The other day, Wendell Diller, his wife, Galina, and I were in search of a Christmas goose. This is an honorable pursuit and one we undertake each year about this time, traveling on ice and over water in the broader St. Croix River Valley to find remnant birds that remain north so late in the season.
The intent of these outings is not only to put dinner on the table. Also we want to test our survival skills, avoid boredom and live large.
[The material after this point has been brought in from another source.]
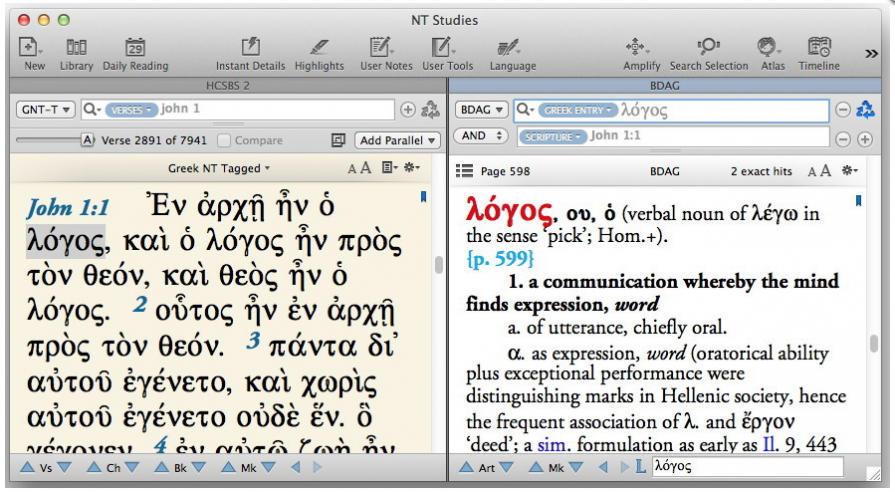Open the Atlas globe icon
The image size is (895, 492).
point(768,48)
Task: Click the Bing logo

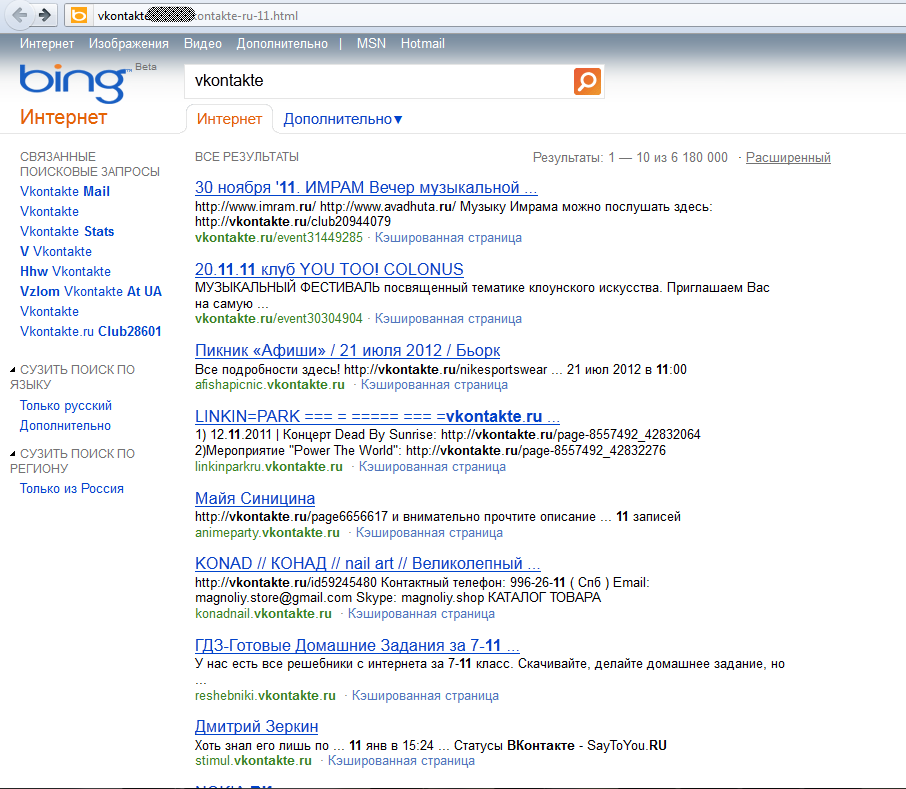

Thus the heat we pack, 12-gauge shotguns, boasts barrels 7 feet long, our canoe features a homemade outrigger and for transportation we rumble lowrider style in a '78 Plymouth Volare wagon, 433,628 miles dialed up on its odometer.
Actually, check that.
Instead of the Volare, Wednesday morning Galina and Wendell showed up grinning in an Olds 88, circa 1993, its back seat stuffed to the dome light with the aforementioned firepower, also a footlocker full of subsonic tungsten loads, a half-dozen decoys, waders, a barbecue grill, a bag of charcoal and enough pancake mix to last until New Year's Eve, if it came to that.
And it might.
"Where's the Volare, man?" I said to Wendell.
The Olds sedan had only 205,515 miles on it, a virtual floor model, and I objected to the big-shot image it conveyed.
"It's at home; it's cool," Wendell said. "I thought I had a problem with the exhaust valves in the No. 5 and 6 cylinders. But it's all good."